Dopo di noi. Nel 2018 a disposizione 2 milioni di euro per interventi e servizi di assistenza

Dopo di noi. Nel 2018 a disposizione 2 milioni di euro per interventi e servizi di assistenza

Dopo di noi. Nel 2018 a disposizione 2 milioni di euro per interventi e servizi di assistenza
Le risorse sono state ripartite dalla Giunta regionale tra le dodici Zone sociali della sulla base di criteri sociodemografici, tenendo conto della popolazione residente, del numero delle famiglie presenti e dell’incidenza del tasso di disabilità. Le Zone sociali dovranno realizzare i progetti previsti dalla legge in materia, mettendo al centro la persona gravemente disabile, sola o con una famiglia non più in grado di prendersene cura.

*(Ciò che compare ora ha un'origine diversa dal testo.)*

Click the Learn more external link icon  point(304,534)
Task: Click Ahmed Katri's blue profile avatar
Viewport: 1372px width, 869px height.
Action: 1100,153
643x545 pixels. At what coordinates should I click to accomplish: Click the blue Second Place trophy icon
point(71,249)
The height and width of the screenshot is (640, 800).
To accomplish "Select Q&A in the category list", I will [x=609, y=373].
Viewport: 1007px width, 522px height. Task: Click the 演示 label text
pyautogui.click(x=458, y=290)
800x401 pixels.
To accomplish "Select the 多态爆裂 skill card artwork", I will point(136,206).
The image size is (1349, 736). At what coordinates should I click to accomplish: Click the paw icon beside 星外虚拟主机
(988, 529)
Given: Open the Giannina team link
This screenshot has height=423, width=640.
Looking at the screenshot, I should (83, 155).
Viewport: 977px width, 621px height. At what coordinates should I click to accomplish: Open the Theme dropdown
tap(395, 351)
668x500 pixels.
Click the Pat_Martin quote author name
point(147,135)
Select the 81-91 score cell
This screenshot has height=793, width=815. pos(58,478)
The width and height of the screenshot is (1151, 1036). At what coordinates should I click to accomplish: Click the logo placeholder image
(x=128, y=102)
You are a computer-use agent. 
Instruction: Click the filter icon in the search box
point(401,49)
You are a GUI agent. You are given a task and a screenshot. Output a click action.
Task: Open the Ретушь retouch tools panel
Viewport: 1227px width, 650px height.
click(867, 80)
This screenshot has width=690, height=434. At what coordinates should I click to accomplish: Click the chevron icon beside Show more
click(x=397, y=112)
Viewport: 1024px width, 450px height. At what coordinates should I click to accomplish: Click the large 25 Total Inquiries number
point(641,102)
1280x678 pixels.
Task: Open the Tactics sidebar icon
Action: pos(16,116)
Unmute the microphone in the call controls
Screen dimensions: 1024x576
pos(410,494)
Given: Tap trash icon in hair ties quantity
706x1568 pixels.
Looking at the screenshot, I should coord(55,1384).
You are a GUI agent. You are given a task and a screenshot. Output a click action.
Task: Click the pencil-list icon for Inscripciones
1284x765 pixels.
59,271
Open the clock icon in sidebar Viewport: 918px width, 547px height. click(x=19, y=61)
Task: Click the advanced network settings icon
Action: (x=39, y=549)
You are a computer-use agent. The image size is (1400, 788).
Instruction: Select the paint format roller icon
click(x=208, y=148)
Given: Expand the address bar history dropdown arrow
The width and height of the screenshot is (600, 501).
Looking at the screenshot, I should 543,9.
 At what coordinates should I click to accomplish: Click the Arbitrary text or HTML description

Una serie di interventi e servizi innovativi per l’assistenza alle persone con disabilità grave, prive del sostegno familiare, saranno attivati per la prima volta in Umbria all’inizio del 2018, con circa 2 milioni di euro messi a disposizione dal Ministero del Lavoro e delle Politiche sociali, tramite il cosiddetto fondo per il “Dopo di noi”, previsto dalla legge nazionale n. 112 del 2016. Lo comunica una nota della Regione nel dare notizia che la Giunta regionale, su proposta dell’assessore alla Salute, alla Coesione sociale e al Welfare, Luca Barberini, ha approvato lo schema di riparto delle risorse tra le dodici Zone sociali della regione.

Con le risorse, le Zone sociali dovranno realizzare concretamente i progetti previsti, mettendo al centro la persona gravemente disabile, sola o con una famiglia non più in grado di prendersene cura.

La ripartizione è stata effettuata sulla base di criteri sociodemografici, tenendo conto della popolazione residente, del numero delle famiglie presenti e dell’incidenza del tasso di disabilità. In particolare, alla Zona sociale n. 1 sono stati assegnati circa 165mila euro, alla n. 2 quasi 420mila, alla n. 3 oltre 132mila, alla n. 4 e alla n. 5 circa 125mila, alla n. 6 oltre 26mila, alla n. 7 circa 120mila, alla n. 8 oltre 212mila, alla n. 9 circa 102mila, alla n. 10 oltre 291mila, alla n. 11 circa 115mila e alla n. 12 oltre 91mila.

“L’Umbria – commenta Barberini – è stata una delle prime Regioni a recepire la legge sul ‘Dopo di noi’, approvata dal Parlamento nel 2016 dopo anni di vuoto normativo in un ambito così delicato. Una legge di civiltà, che mette a disposizione dei territori risorse specifiche per dare risposte concrete a chi si trova in una situazione di particolare fragilità e non può più contare, o non potrà più fare affidamento in un futuro prossimo, sulla protezione della famiglia. La programmazione regionale in questo settore è stata definita dopo un’ampia partecipazione con le associazioni maggiormente rappresentative delle persone con disabilità ed è stata subito approvata dal Ministero”.